SOMEbody is living the Libertarian dream…
GAO Says Pentagon Pays Corporate Tax Evaders
About 27,100 Department of Defense (DoD) contractors owe the federal government $3 billion in unpaid taxes, but the Pentagon continues to hire and pay them with taxpayers' money, a congressional investigation has found.
The government has the power to garnish checks cut to scofflaw contractors but has not done so in a significant way, forfeiting an estimated $100 million a year for the U.S. treasury, the study found.
"It's more than irritating. It's outrageous that individuals who have obligations to pay taxes and are earning big money, don't pay taxes," said Norm Coleman (R-Minn.), chairman of the Senate Permanent subcommittee on Investigations, in a meeting with reporters Wednesday.

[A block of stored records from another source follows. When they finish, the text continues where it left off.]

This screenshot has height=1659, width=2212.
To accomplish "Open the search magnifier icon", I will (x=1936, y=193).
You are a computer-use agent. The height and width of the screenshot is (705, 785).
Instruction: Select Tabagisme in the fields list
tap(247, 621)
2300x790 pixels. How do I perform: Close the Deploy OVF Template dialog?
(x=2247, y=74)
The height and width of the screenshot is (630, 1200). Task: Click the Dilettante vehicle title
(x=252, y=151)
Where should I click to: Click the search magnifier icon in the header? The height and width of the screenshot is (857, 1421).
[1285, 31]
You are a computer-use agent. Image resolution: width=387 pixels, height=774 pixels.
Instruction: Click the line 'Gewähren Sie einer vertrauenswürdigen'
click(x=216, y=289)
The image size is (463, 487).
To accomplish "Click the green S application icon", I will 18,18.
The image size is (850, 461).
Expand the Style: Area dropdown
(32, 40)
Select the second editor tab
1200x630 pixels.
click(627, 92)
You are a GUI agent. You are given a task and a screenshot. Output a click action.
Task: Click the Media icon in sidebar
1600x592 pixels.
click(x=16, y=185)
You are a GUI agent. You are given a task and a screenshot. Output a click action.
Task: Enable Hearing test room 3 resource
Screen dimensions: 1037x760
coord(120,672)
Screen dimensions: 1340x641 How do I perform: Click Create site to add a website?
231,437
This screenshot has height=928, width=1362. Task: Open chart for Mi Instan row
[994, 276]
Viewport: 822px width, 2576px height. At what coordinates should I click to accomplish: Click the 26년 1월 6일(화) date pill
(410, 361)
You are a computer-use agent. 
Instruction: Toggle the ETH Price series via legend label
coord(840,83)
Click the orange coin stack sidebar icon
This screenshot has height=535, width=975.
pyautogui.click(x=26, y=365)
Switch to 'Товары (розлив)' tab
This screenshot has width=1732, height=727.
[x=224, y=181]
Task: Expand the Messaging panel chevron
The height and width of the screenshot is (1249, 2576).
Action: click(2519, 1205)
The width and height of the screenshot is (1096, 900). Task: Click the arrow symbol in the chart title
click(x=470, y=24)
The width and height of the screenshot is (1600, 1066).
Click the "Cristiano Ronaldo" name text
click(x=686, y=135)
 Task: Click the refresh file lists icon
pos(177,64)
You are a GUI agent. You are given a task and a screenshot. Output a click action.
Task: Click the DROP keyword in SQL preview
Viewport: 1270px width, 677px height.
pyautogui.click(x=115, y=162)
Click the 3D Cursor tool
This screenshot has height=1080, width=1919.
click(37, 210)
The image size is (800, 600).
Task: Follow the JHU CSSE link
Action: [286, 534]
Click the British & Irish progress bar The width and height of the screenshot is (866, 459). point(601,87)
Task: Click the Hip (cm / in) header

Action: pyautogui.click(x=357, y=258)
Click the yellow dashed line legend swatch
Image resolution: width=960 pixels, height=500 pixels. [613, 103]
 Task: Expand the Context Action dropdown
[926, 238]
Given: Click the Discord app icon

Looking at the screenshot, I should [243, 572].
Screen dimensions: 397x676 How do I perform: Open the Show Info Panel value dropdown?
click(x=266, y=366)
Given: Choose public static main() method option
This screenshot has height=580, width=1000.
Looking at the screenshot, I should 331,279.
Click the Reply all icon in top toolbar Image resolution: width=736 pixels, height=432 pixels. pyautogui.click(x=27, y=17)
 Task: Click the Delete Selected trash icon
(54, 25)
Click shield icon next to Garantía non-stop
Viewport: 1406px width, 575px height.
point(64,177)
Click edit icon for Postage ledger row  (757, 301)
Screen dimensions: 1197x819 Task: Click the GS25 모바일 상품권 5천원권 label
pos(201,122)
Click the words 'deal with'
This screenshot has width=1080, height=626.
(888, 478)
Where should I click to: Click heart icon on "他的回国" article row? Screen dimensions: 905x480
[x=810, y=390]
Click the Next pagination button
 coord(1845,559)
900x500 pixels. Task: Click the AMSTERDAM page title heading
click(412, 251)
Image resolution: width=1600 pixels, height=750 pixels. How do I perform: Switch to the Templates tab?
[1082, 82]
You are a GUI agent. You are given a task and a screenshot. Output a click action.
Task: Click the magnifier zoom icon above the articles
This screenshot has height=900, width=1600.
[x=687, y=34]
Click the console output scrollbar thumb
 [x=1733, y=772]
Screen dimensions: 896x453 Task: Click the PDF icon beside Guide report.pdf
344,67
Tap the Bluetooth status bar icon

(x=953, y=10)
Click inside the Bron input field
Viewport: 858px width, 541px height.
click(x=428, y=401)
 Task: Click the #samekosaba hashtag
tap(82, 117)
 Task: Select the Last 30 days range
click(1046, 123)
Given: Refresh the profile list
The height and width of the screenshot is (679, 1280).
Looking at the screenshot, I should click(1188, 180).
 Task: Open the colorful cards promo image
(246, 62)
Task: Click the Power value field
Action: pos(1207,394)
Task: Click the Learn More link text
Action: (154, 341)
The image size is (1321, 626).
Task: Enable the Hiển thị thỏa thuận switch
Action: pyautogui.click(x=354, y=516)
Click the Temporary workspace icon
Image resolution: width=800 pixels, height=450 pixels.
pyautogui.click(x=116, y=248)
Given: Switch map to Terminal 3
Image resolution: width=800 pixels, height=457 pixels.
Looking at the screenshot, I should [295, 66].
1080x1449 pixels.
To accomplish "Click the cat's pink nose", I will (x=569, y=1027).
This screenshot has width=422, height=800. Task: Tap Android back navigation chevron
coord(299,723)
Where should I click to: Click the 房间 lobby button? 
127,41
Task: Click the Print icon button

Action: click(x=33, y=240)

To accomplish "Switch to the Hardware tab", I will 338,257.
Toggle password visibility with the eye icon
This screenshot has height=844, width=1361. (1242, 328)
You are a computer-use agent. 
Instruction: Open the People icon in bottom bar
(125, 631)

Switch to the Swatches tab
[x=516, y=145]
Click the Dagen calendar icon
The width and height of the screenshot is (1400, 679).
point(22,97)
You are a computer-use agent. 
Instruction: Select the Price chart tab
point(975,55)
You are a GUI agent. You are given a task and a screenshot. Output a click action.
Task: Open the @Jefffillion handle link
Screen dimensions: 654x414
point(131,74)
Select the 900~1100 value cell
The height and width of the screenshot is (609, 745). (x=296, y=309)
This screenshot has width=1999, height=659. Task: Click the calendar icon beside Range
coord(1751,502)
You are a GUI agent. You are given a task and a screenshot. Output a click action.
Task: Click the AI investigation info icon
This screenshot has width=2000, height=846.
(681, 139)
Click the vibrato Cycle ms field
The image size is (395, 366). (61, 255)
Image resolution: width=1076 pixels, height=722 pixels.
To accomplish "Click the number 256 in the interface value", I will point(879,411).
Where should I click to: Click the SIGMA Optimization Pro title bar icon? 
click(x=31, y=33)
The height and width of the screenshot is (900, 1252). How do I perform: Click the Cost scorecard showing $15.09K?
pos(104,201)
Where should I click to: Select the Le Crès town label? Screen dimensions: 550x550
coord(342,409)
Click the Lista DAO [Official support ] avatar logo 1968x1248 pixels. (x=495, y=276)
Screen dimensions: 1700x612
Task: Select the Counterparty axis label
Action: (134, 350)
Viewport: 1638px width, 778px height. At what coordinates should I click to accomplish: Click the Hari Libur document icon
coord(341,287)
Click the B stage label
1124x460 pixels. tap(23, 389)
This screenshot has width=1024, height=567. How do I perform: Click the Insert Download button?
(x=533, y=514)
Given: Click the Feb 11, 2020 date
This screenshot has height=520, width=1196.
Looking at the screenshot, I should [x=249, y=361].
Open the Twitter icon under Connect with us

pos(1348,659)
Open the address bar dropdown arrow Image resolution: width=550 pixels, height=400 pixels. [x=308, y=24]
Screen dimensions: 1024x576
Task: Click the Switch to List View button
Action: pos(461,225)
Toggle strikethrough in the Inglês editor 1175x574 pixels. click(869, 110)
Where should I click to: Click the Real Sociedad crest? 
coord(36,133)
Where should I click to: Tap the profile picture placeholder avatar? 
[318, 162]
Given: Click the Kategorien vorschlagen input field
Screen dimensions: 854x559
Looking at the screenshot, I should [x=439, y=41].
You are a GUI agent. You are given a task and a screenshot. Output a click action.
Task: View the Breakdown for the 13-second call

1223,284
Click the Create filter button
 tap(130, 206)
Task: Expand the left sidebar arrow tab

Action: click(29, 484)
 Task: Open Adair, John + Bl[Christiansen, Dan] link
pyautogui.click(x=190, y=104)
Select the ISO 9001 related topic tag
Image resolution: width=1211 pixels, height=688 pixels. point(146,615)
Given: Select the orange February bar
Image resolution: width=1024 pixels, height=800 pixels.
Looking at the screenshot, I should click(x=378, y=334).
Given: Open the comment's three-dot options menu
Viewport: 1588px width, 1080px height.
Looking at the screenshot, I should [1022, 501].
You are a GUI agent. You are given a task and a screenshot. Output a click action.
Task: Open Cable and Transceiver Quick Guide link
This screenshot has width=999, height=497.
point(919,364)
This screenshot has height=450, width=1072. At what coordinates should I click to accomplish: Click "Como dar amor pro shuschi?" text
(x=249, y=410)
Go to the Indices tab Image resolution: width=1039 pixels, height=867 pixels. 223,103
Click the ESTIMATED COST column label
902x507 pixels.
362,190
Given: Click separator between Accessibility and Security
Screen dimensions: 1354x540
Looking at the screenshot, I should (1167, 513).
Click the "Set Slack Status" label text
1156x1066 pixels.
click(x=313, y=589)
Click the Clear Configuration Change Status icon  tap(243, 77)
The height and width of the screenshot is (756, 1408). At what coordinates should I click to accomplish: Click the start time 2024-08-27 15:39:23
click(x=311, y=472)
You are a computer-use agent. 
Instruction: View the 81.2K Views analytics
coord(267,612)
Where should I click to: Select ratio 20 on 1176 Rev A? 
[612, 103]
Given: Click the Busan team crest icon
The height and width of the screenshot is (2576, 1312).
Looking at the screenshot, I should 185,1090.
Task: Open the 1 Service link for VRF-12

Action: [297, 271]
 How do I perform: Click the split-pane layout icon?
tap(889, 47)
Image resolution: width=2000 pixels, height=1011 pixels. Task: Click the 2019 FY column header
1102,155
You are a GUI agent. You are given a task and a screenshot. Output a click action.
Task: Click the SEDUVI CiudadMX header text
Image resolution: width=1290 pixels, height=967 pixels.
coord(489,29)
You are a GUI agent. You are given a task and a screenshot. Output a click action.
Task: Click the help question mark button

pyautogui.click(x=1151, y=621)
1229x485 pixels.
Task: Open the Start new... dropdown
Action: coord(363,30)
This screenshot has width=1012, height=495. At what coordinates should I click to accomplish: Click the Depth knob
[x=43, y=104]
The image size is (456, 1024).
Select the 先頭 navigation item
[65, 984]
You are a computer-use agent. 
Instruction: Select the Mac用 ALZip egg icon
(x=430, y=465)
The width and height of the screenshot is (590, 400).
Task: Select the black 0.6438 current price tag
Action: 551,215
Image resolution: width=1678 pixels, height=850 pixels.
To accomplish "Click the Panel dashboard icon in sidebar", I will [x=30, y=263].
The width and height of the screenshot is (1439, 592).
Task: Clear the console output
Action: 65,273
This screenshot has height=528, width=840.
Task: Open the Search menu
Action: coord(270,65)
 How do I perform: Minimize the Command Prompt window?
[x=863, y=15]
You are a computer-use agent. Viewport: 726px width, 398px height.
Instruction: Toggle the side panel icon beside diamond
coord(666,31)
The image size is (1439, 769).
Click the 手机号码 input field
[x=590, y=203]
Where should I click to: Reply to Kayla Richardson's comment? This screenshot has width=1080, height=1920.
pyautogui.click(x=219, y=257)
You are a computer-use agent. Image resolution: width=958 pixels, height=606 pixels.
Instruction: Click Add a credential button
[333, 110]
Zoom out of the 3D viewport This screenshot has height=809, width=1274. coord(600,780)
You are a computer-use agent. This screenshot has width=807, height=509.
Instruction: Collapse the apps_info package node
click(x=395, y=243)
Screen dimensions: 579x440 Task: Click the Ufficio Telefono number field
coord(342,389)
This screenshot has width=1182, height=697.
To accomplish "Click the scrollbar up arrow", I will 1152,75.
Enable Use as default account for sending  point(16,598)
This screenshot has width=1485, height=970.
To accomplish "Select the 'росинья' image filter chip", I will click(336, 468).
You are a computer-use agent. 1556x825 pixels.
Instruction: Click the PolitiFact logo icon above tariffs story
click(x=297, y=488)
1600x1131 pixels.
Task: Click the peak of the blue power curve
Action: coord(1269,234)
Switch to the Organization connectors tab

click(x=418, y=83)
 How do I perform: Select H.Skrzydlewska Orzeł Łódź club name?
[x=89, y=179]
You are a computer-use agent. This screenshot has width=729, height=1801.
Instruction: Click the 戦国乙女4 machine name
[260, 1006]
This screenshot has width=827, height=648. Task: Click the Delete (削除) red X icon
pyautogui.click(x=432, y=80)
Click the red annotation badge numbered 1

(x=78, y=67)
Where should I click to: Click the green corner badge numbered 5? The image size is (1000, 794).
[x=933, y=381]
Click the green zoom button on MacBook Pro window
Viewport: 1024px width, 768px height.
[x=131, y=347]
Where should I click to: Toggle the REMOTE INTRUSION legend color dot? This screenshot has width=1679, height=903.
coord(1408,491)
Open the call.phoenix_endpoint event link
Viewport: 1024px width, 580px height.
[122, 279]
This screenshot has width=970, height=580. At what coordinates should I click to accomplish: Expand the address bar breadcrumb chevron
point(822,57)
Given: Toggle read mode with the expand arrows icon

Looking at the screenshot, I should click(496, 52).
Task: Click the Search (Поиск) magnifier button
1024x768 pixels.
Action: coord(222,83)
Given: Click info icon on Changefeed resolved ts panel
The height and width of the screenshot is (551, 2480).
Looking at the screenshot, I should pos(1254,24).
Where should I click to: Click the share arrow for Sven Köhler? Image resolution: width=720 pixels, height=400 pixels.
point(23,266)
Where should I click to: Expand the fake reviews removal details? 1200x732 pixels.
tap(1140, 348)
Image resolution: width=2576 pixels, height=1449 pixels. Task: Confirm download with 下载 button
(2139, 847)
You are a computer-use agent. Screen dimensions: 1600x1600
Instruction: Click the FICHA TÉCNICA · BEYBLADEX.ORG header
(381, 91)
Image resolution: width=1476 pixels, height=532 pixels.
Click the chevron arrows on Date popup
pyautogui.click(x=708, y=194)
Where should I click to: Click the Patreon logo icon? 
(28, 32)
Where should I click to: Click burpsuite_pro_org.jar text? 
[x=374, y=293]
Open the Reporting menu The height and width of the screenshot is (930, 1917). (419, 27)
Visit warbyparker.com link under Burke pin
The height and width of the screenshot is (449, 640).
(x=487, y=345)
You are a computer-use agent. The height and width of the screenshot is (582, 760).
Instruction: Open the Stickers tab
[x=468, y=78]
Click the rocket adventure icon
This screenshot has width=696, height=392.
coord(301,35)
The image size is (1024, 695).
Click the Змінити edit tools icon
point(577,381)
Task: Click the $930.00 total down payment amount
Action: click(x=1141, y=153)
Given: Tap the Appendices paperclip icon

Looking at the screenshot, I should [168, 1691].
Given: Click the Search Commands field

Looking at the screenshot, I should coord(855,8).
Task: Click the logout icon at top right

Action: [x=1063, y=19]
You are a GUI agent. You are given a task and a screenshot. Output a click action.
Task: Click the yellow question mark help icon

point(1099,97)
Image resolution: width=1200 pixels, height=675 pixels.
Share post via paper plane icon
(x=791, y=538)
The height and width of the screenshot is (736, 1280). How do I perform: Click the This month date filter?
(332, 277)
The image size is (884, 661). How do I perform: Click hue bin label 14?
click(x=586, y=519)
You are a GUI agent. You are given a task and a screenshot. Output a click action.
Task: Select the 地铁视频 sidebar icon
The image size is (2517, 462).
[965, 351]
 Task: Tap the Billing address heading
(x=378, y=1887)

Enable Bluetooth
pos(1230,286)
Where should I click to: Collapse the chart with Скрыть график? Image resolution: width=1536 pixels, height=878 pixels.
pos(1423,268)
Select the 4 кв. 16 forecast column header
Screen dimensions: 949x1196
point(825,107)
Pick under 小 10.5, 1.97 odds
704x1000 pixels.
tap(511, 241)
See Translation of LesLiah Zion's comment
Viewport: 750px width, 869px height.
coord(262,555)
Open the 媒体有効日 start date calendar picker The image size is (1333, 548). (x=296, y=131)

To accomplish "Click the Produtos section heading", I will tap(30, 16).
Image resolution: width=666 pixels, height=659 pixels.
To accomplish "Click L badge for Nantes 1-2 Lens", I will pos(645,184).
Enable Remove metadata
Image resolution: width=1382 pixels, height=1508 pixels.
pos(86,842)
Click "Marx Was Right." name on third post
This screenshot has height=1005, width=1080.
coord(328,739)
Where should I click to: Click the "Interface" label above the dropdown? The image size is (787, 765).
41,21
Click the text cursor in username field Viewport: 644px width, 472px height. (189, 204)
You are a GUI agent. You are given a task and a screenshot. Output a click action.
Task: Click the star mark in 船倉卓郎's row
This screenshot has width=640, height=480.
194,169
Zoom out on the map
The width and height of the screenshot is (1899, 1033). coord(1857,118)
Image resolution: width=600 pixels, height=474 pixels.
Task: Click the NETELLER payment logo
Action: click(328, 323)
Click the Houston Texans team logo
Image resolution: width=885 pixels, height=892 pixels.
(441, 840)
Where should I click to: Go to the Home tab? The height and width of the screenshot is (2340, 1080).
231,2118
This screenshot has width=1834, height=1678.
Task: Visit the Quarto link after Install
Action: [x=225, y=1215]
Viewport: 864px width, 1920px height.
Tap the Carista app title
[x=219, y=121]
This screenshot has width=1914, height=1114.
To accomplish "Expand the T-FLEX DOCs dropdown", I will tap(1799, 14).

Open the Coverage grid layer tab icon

In one case, the Pentagon paid $3.5 million in 2002 to a company that owes nearly $10 million in back taxes. It provided dining, trash-hauling security and other services at military bases. The owner of the unnamed company allegedly borrowed nearly $1 million from the company, bought a home and a boat in the Caribbean and dissolved the business in 2003. The company transferred its employees to a relative's business and continued to submit invoices and receive payments from the DoD through August 2003, according to the General Accounting Office (GAO).
Another unnamed company that manufactures parts for DoD aircraft owed the government nearly $2 million, and has been paid that much by the DoD in 30 contracts issued from 1997-2002.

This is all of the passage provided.